Fishing activities and seafood consumption at Karabournaki
The settlement of Karabournaki provides a unique insight into fishing activities and seafood consumption in the Thermaic Gulf in historical times (especially between the 8th and 5th centuries BC), and completes the rich dataset from earlier periods on this region (e.g. Toumba Thessalonikis, Archontiko, some examples in Theodoropoulou 2007, 2008, Θεοδωροπούλου 2014, Βεροπουλίδου 2011, 2014, Βεροπουλίδου et al. 2015).
The inhabitants of the settlement seem to continue a millennia-long tradition of collecting of invertebrates on the sandy shores and brackish zones of the gulf. Coastal resources formed an important complementary foodstuff in several Aegean coastal settlements during the 7th-6th centuries BC (for a gazetteer of sites and bibliography, Theodoropoulou 2017). What makes Karabournaki unique compared to other sites of this period is the exploitation of inland water bodies, such as rivers, as was the case of preceding Neolithic and Bronze Age communities in the Thermaikos Gulf.
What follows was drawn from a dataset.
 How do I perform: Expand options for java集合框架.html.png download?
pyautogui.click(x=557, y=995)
The shell material primarily consists of cockles (Cardiidae), accompanied by other common species in the area, such as bittersweets, scallops, horn shells, purple shells, Noah’s arks, telines, razor shells, oysters and thorny oysters. Cuttlefish and crabs were also caught. At least one remain of river mussel (Unio sp.) has been identified.
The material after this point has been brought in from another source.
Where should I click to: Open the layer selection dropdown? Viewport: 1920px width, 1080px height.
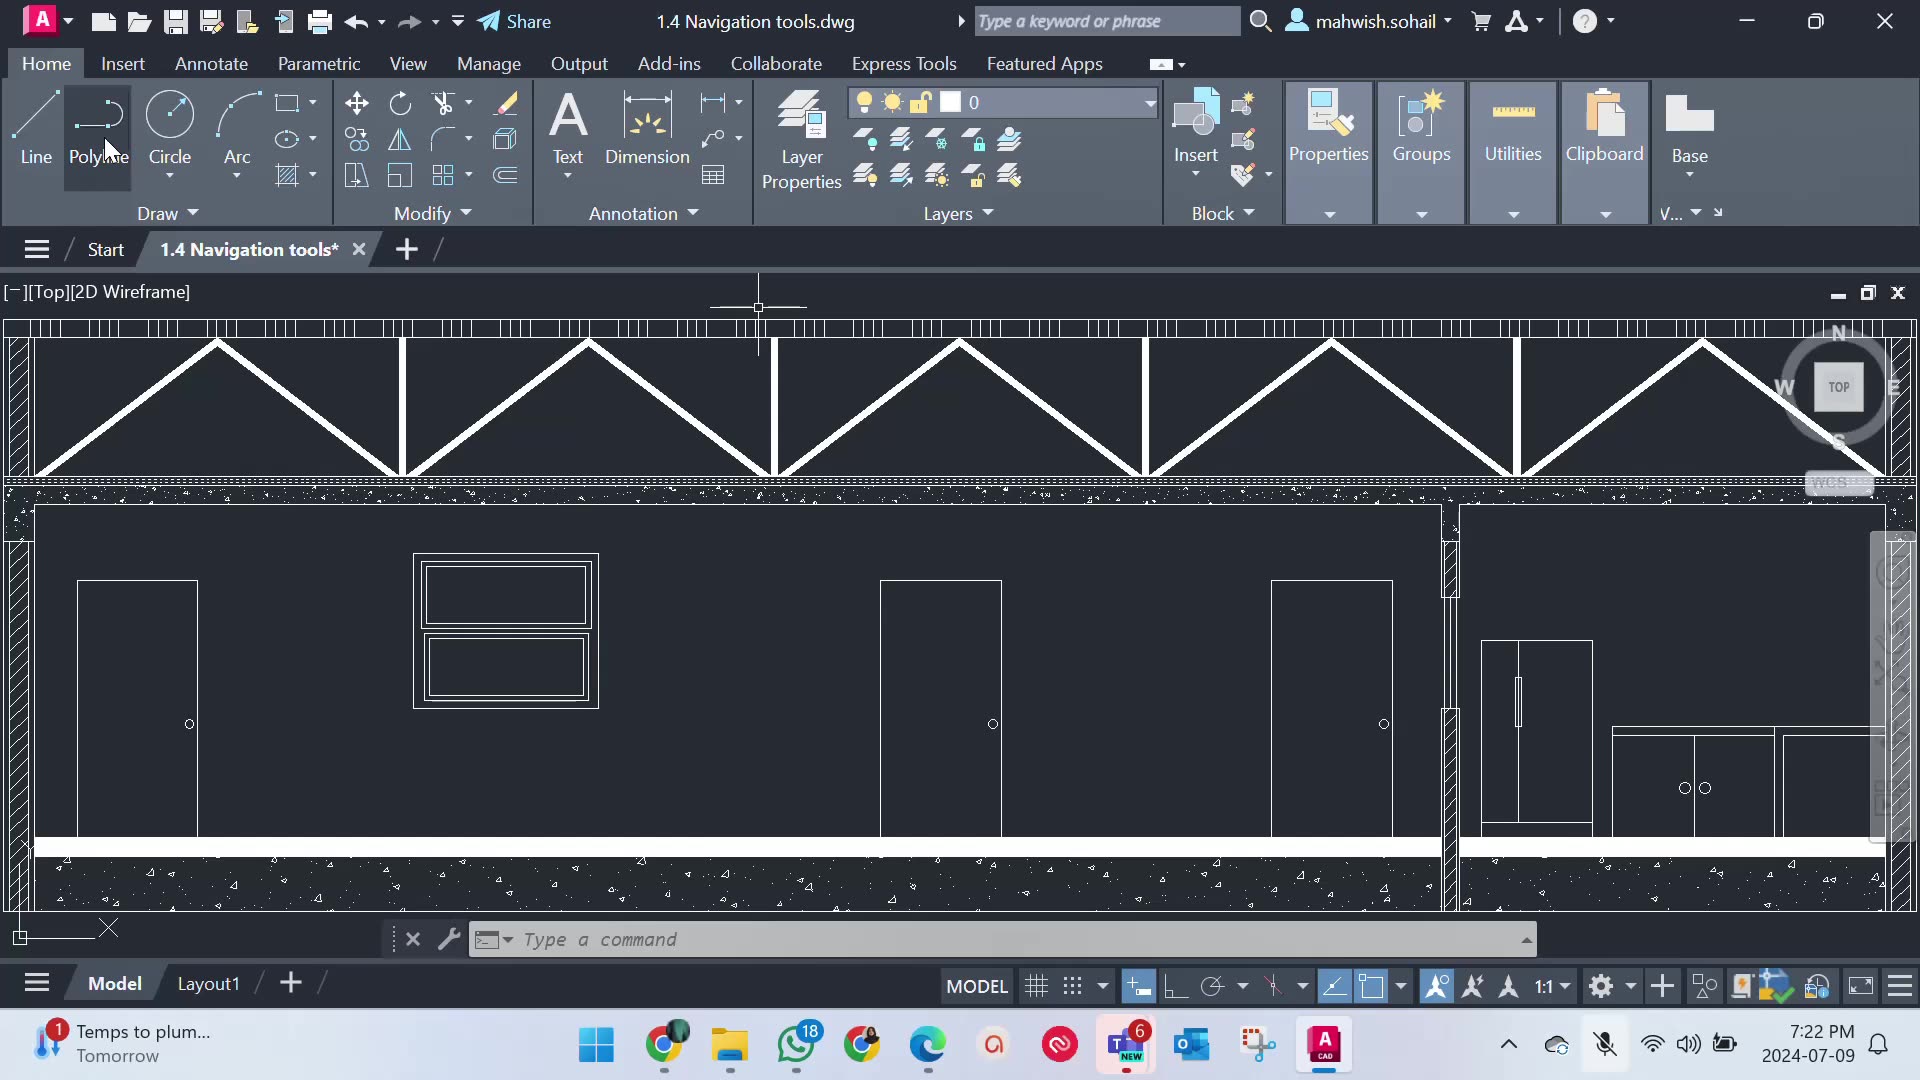coord(1149,102)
Coastal collecting seems to have been an important and consistent activity, as suggested by significant quantities of shell remains recovered throughout the site (Fig. 1). A single pit (trench 22-84b) contained more than 945 valves of the cockle Cerastoderma glaucum, i.e. at least 400 complete shells (Τiverios et al. 2013). These cockles had been carefully selected among the medium and largest individuals available, in order to maximize meat yield.
Some of the shell concentrations found in the settlement, commonly interpreted as food refuse, may rather represent live molluscs stored in jars full of sea water for later consumption, as suggested by combined archaeological and stratigraphical data. Preparation and consumption methods included both opening of valves with a sharp instrument and raw consumption, and steaming/boiling.
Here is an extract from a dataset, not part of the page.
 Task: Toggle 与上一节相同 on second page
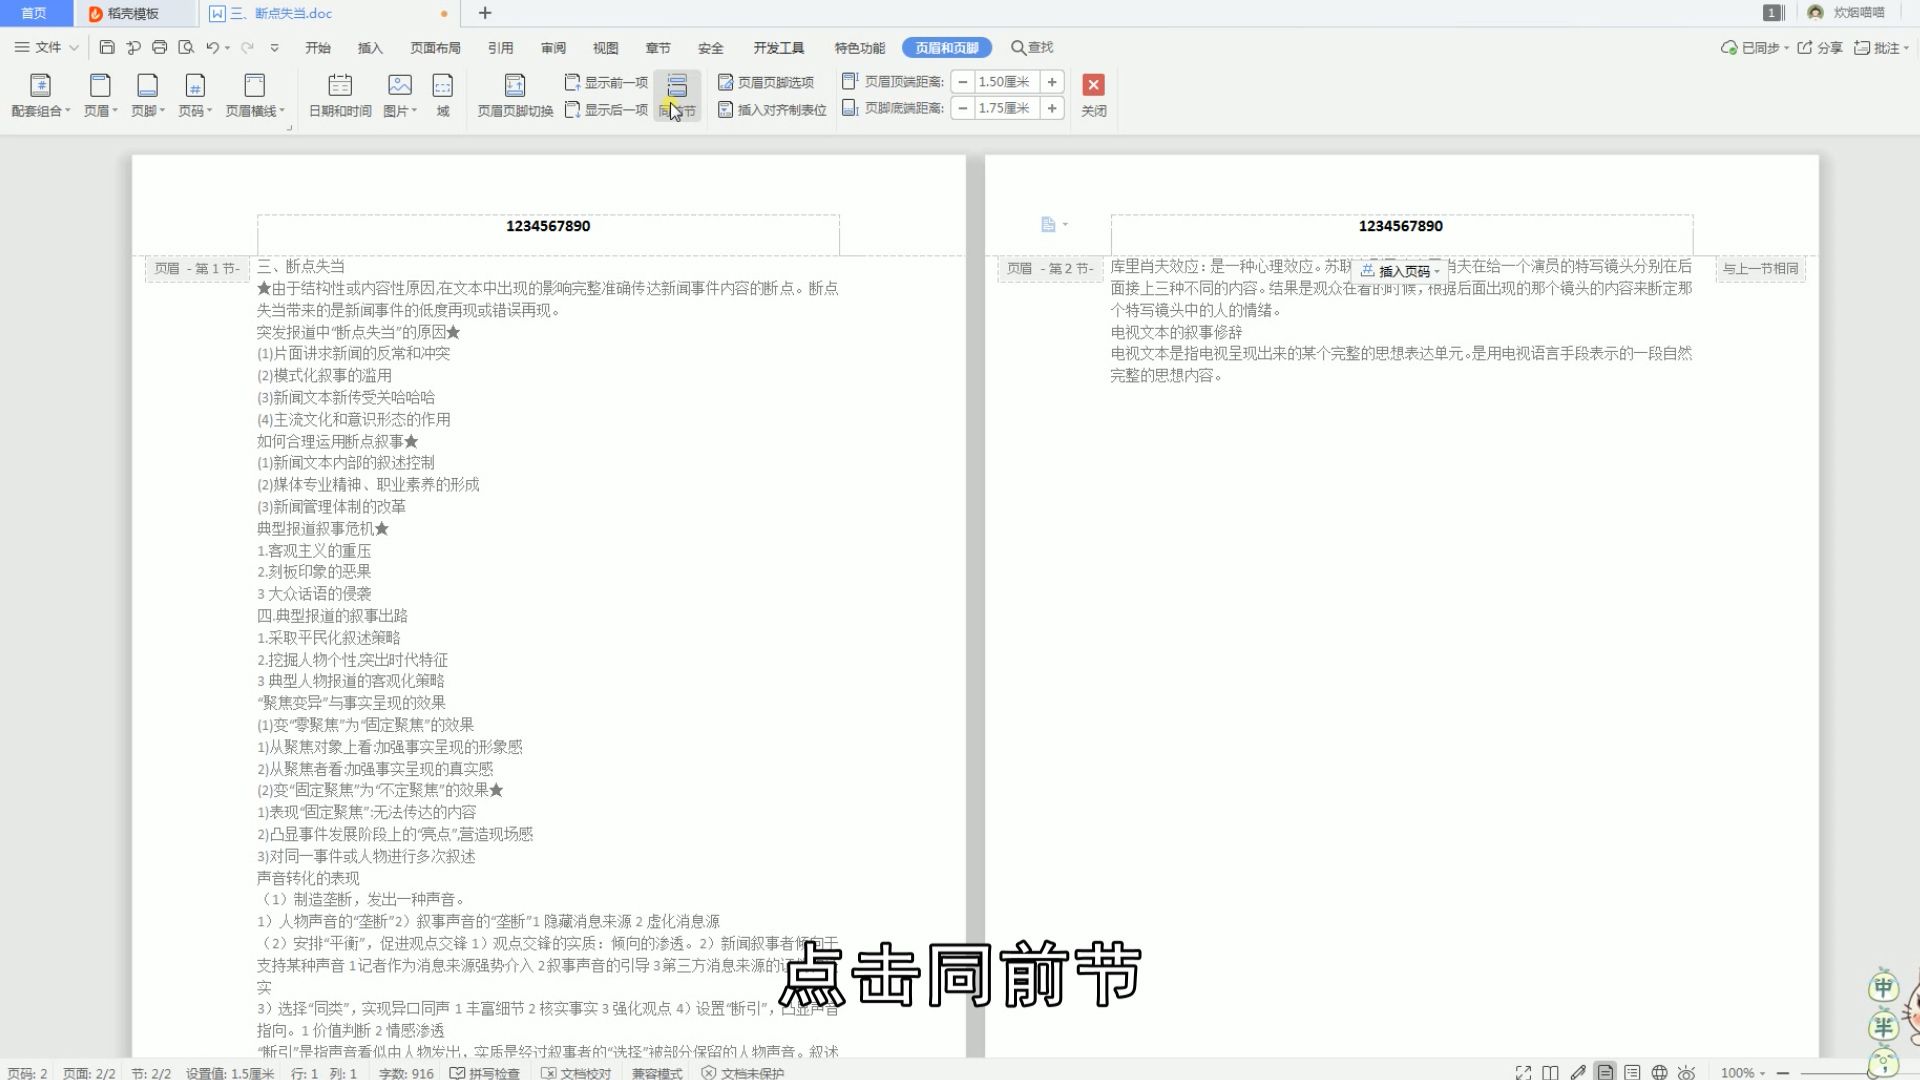1760,268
Although the use of the shell of molluscs as raw material is not as common in historical times due to the preference for other materials, namely metals (Theodoropoulou 2017, cf. Theodoropoulou 2014), the shell assemblage from Karabournaki provided some examples of shells used as ornaments, tools or other utilitarian objects (spools, lamps, etc) (Fig. 2.3). A couple of coral branches were also recovered (Fig.4).
The inhabitants did not only rely on beach-combing but also on fishing, as numerous fish bones suggest. They represent a wide range of fish species, caught with various methods in different fishing grounds:
Most fishing took place in inshore, brackish waters and produced various sea breams (gilthead sea bream, white sea bream, common pandora, dentex, etc.), usually smaller individuals (10-20 cm length). Grey mullets were caught along in the brackish zones. Inshore coastal fishing of solitary demersal fish, such as sea bass or meagre, also took place. The presence of fish, such as the little tunny and the mackerel, suggest a different kind of fishing, in more open waters, using another fishing equipment, and an adapted social organisation, potentially on a seasonal basis. Occasional catches of rays and sharks —or by-catches of seasonal fishing— completed the fish yields. A handful of Cyprinid vertebrae suggest fishing in inland waters.
Karabournaki was definitely a sea-oriented settlement, and marine resources probably played a significant role in everyday subsistence and social organisation.